● WORK REQUEST:
Taking the entries below from the top, restate each line exactly and end with the line containing "Ivy League (63, 1611)".

Recorded data
.....

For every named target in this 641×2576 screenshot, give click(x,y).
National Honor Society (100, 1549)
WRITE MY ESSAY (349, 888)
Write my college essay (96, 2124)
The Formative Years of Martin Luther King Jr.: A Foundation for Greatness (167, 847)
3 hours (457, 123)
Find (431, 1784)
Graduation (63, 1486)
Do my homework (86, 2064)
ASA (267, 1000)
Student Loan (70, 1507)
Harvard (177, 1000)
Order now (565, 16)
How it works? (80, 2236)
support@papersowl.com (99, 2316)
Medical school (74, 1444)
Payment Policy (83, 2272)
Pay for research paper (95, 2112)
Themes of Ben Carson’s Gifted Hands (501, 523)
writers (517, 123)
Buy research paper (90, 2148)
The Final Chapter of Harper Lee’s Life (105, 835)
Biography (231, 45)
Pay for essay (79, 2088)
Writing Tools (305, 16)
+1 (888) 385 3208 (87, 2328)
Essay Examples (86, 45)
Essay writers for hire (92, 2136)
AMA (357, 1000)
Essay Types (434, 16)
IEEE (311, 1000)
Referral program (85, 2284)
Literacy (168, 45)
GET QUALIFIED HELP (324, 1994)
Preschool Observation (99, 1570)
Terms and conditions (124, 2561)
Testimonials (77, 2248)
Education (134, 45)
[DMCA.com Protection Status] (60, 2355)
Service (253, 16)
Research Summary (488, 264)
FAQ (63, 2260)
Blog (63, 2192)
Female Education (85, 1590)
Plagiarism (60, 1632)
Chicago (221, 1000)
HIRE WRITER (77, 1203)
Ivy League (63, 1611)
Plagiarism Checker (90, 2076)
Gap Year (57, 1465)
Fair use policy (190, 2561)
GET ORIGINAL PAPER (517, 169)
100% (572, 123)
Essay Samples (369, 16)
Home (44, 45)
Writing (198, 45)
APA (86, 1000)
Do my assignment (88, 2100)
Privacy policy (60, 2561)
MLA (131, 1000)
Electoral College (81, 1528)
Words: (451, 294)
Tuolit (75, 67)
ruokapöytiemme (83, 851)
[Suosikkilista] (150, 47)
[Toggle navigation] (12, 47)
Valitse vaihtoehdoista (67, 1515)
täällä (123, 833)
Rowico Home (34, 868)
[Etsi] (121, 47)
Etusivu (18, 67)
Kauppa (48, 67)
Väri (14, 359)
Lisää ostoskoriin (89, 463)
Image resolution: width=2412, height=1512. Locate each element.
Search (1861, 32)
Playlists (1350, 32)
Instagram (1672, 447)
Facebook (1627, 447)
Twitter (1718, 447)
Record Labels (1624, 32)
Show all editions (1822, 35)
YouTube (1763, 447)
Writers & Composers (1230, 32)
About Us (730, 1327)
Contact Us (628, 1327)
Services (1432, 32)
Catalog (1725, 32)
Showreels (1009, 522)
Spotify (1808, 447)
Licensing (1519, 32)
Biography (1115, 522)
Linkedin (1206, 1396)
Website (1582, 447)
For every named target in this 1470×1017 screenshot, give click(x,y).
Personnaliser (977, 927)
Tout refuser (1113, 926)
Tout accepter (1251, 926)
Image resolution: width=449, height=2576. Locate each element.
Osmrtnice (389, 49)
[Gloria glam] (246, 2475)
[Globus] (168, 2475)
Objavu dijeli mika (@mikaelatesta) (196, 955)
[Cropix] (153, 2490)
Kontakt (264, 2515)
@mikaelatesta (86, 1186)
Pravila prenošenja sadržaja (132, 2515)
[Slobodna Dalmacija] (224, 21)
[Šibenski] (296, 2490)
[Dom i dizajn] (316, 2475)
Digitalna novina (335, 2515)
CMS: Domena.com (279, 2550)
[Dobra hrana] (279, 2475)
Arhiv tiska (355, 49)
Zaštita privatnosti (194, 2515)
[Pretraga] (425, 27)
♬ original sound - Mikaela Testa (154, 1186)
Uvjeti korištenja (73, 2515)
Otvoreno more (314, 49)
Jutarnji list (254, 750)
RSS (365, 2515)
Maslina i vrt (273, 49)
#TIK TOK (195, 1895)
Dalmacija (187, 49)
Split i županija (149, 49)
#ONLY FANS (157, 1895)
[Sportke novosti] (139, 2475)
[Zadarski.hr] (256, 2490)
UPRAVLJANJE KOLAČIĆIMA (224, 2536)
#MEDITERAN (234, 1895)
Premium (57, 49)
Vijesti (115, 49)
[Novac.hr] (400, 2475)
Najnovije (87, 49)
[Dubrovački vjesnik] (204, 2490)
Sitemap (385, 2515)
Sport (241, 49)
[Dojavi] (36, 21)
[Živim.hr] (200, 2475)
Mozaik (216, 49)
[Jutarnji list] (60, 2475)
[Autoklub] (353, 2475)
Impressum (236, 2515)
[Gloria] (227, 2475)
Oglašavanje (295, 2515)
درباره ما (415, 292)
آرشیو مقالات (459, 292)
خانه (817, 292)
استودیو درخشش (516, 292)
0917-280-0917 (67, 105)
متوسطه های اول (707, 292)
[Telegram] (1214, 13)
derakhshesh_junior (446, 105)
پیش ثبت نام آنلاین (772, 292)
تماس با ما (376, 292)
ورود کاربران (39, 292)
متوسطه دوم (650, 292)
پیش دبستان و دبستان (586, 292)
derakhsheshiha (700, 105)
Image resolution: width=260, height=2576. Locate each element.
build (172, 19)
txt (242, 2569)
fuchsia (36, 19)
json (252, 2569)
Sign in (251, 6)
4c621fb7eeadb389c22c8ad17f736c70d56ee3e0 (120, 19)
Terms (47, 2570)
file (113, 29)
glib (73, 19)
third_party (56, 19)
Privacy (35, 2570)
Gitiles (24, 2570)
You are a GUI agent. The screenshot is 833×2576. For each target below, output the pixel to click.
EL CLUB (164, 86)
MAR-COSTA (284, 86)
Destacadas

.....

● ANSWER TO THIS EXERCISE:
For every named target in this 641×2576 screenshot, give click(x,y).
National Honor Society (100, 1549)
WRITE MY ESSAY (349, 888)
Write my college essay (96, 2124)
The Formative Years of Martin Luther King Jr.: A Foundation for Greatness (167, 847)
3 hours (457, 123)
Find (431, 1784)
Graduation (63, 1486)
Do my homework (86, 2064)
ASA (267, 1000)
Student Loan (70, 1507)
Harvard (177, 1000)
Order now (565, 16)
How it works? (80, 2236)
support@papersowl.com (99, 2316)
Medical school (74, 1444)
Payment Policy (83, 2272)
Pay for research paper (95, 2112)
Themes of Ben Carson’s Gifted Hands (501, 523)
writers (517, 123)
Buy research paper (90, 2148)
The Final Chapter of Harper Lee’s Life (105, 835)
Biography (231, 45)
Pay for essay (79, 2088)
Writing Tools (305, 16)
+1 (888) 385 3208 (87, 2328)
Essay Examples (86, 45)
Essay writers for hire (92, 2136)
AMA (357, 1000)
Essay Types (434, 16)
IEEE (311, 1000)
Referral program (85, 2284)
Literacy (168, 45)
GET QUALIFIED HELP (324, 1994)
Preschool Observation (99, 1570)
Terms and conditions (124, 2561)
Testimonials (77, 2248)
Education (134, 45)
[DMCA.com Protection Status] (60, 2355)
Service (253, 16)
Research Summary (488, 264)
FAQ (63, 2260)
Blog (63, 2192)
Female Education (85, 1590)
Plagiarism (60, 1632)
Chicago (221, 1000)
HIRE WRITER (77, 1203)
Ivy League (63, 1611)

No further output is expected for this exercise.